Material for locating text and elements on a screen:

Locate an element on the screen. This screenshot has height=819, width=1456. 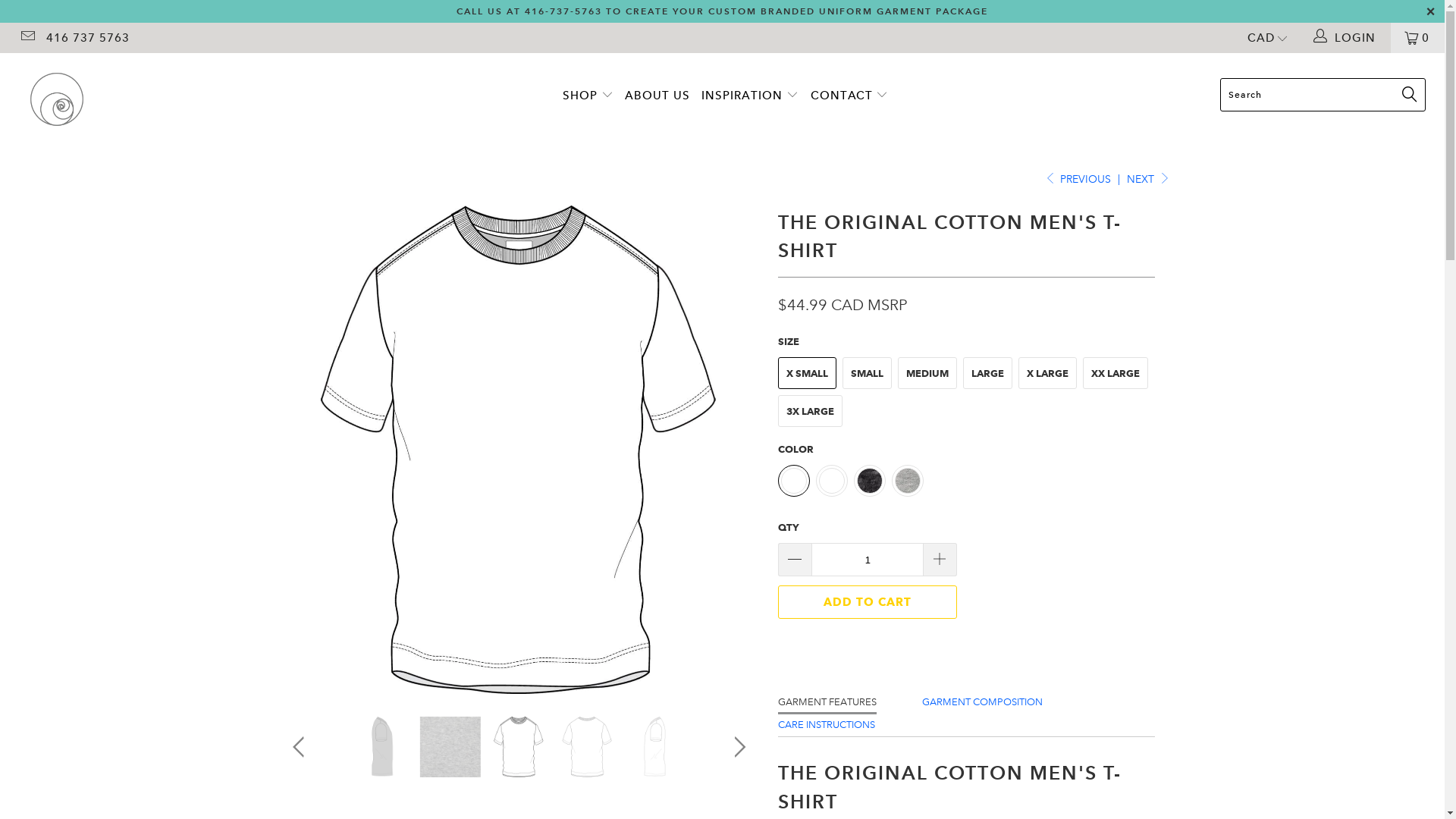
'416 737 5763' is located at coordinates (86, 37).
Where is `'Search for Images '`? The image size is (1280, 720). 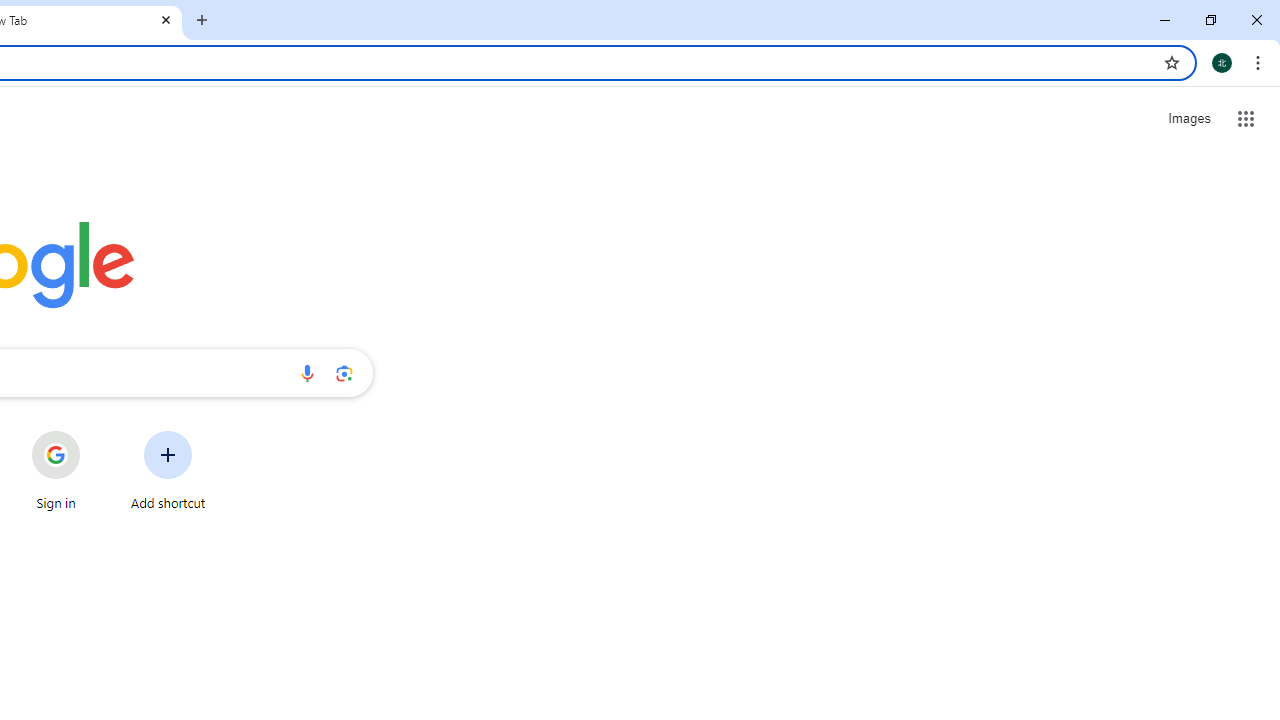 'Search for Images ' is located at coordinates (1189, 119).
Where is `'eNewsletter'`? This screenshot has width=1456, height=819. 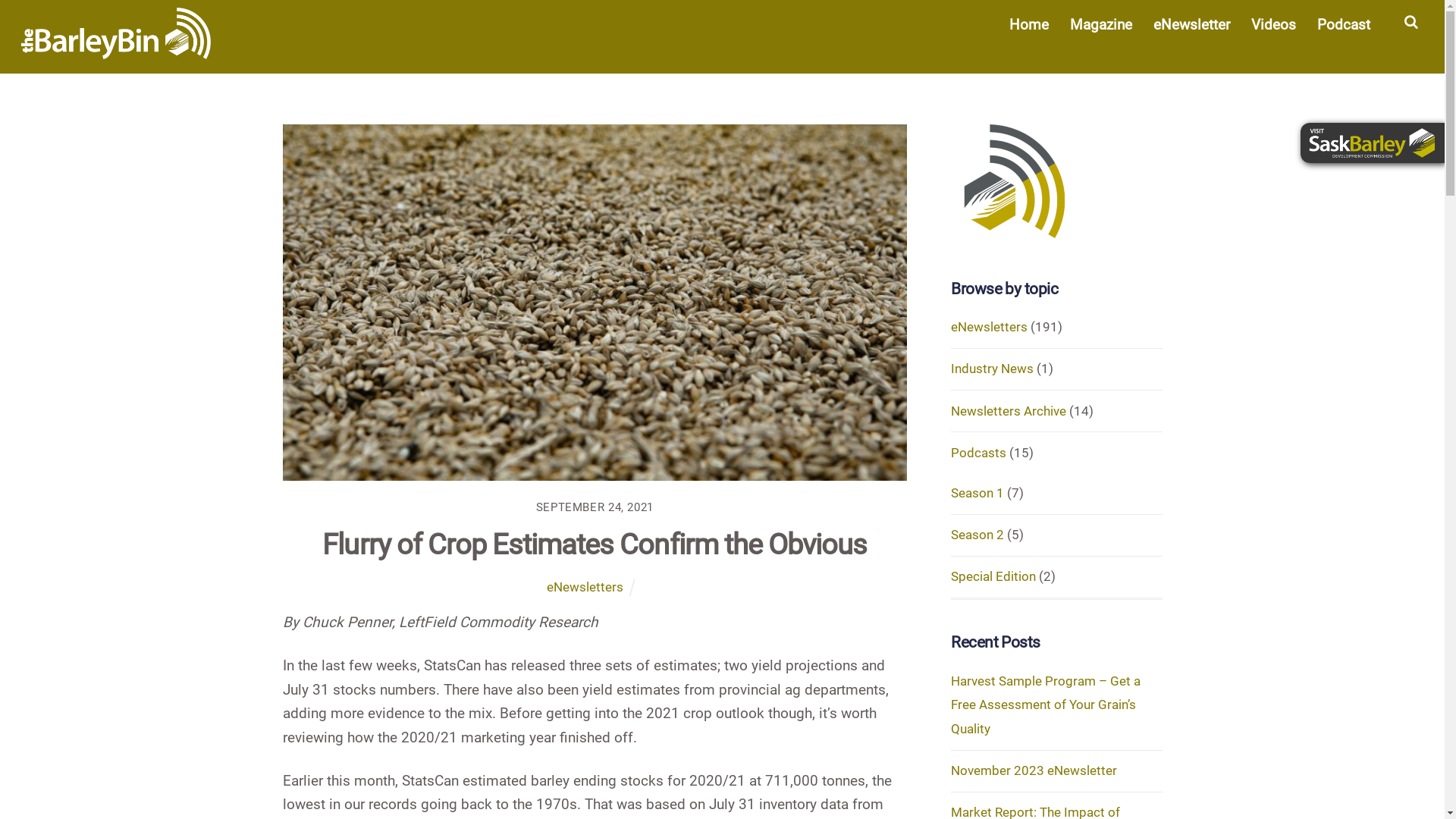
'eNewsletter' is located at coordinates (1190, 24).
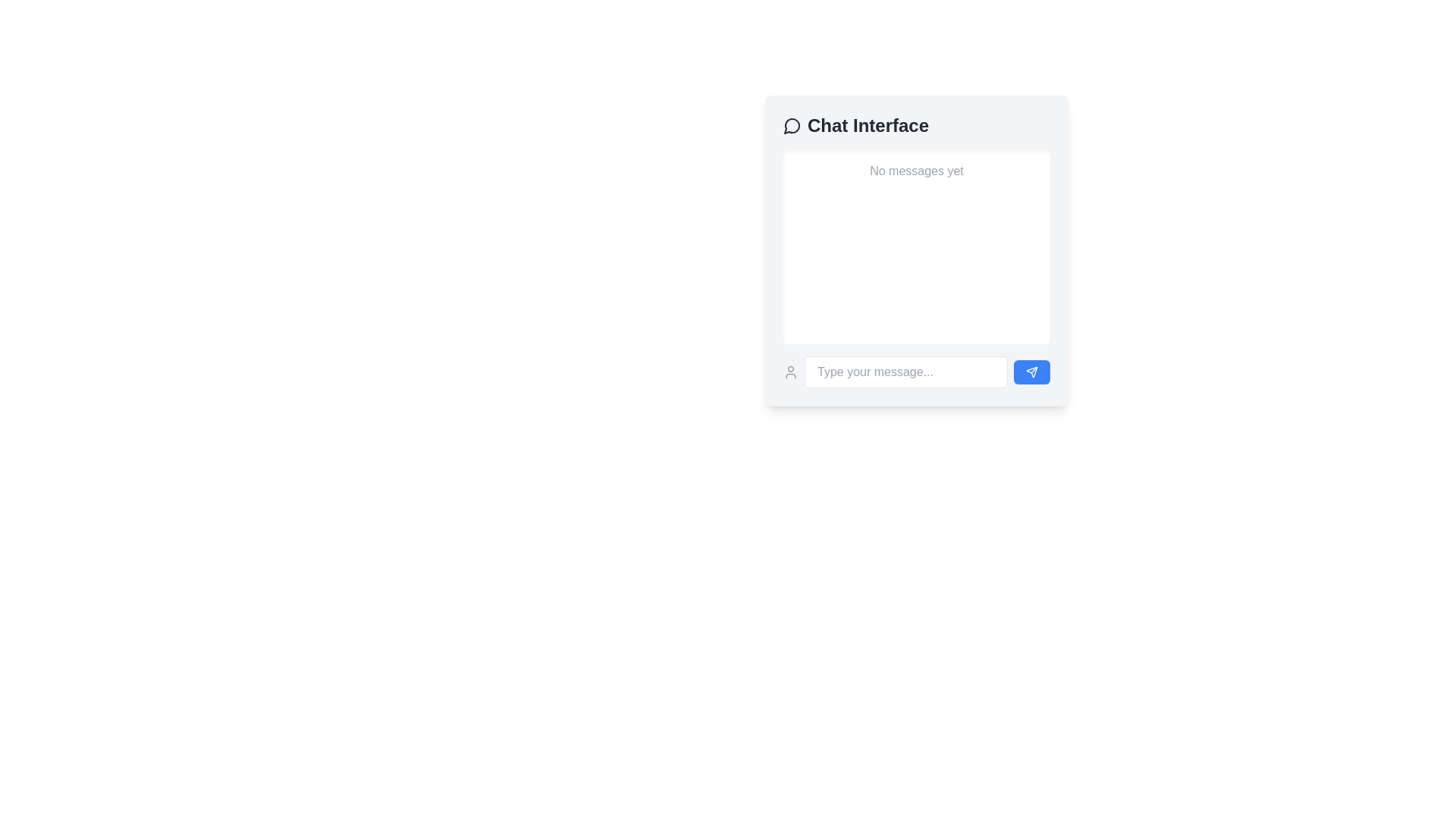 Image resolution: width=1456 pixels, height=819 pixels. What do you see at coordinates (906, 372) in the screenshot?
I see `the text input box located at the bottom of the chat interface` at bounding box center [906, 372].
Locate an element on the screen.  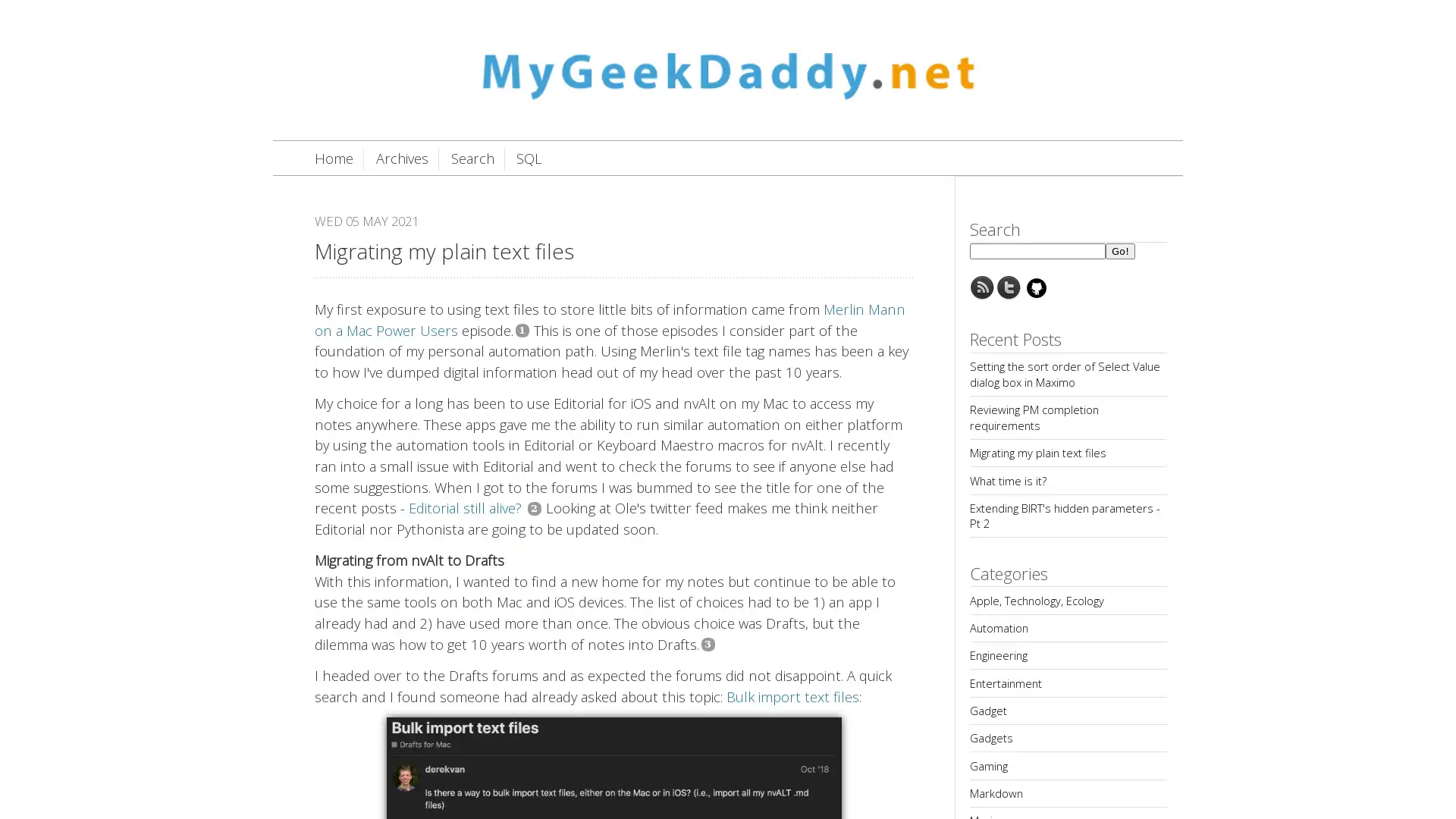
1 is located at coordinates (522, 329).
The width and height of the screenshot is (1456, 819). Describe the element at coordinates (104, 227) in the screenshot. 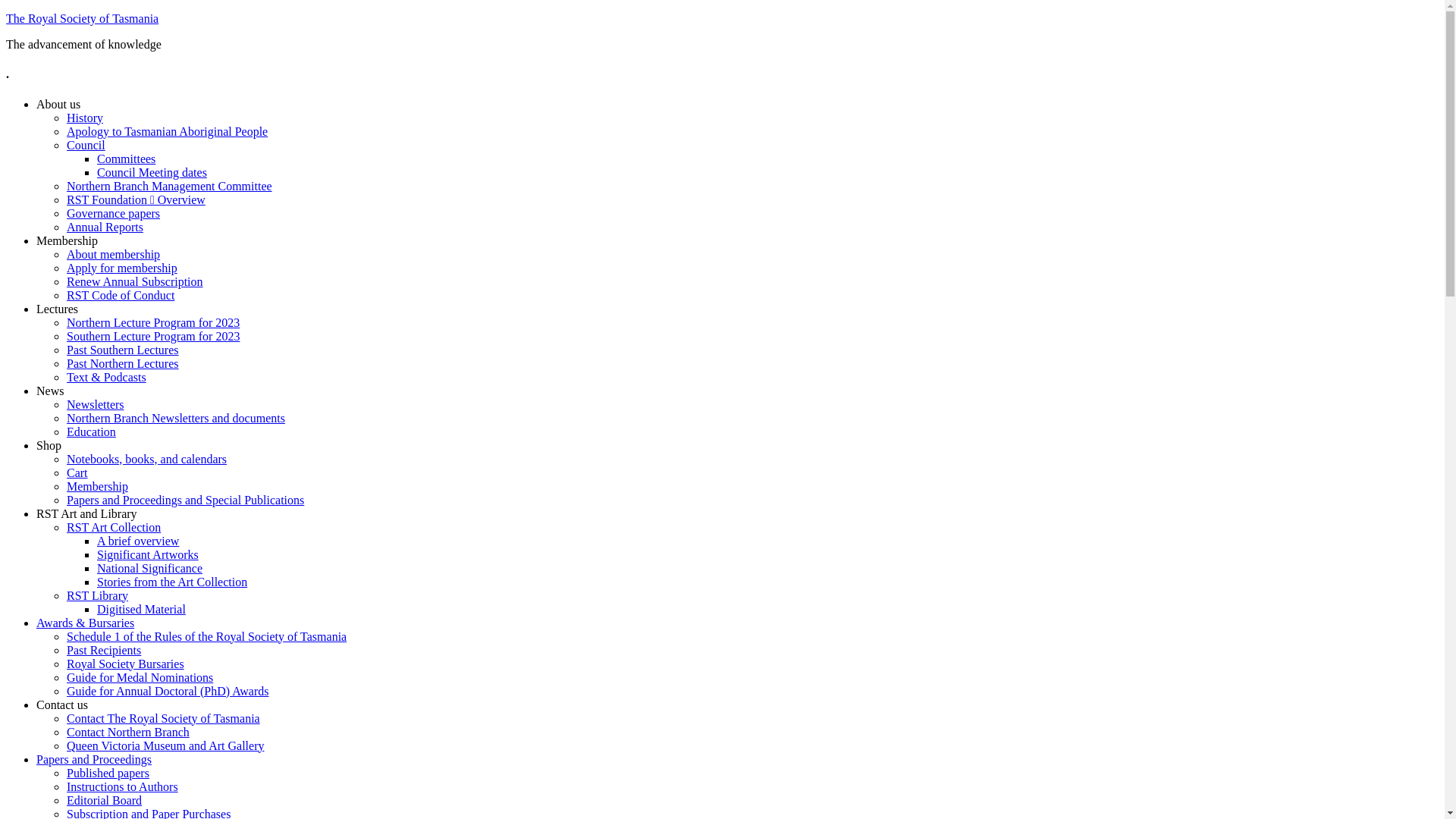

I see `'Annual Reports'` at that location.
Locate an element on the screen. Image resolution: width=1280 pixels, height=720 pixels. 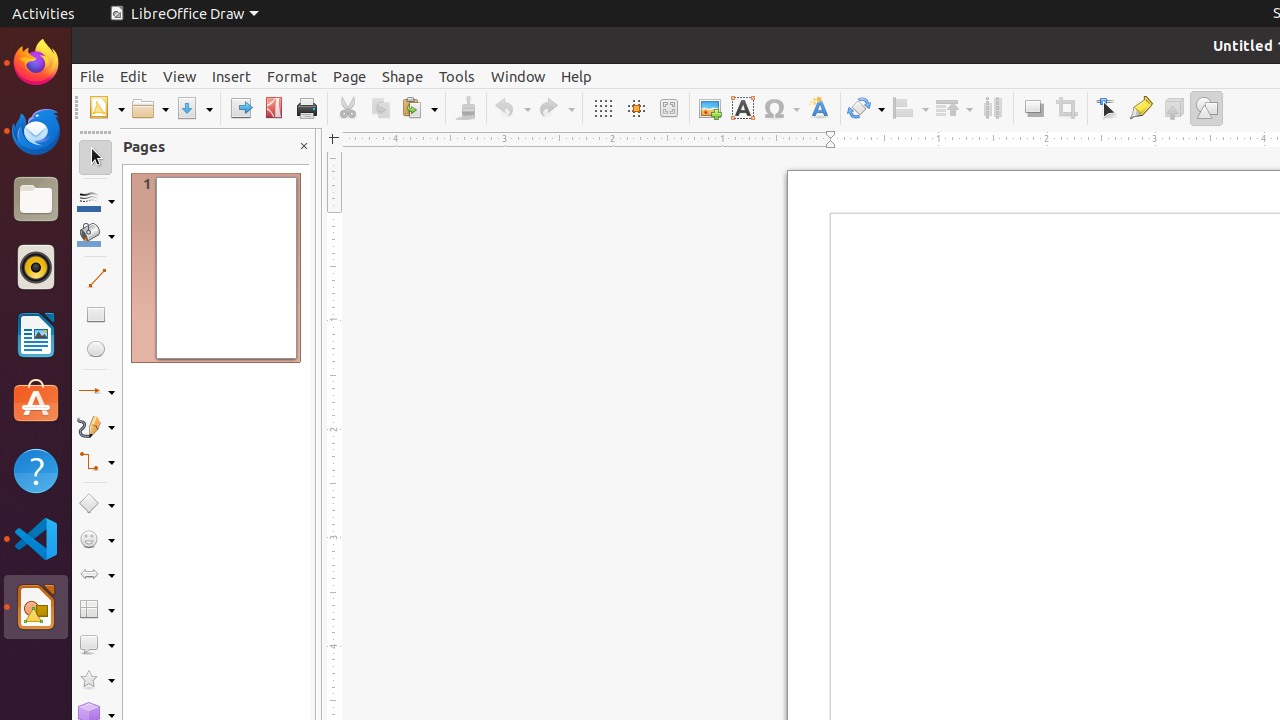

◆ **THE REQUEST**:
Copy out the material word for word, starting at the line that contains "The width and" and ending at the end of the material, with no pictures.

◆ **THE REPLY**:
The width and height of the screenshot is (1456, 819). Describe the element at coordinates (104, 227) in the screenshot. 

I see `'Annual Reports'` at that location.
Locate an element on the screen. Image resolution: width=1280 pixels, height=720 pixels. 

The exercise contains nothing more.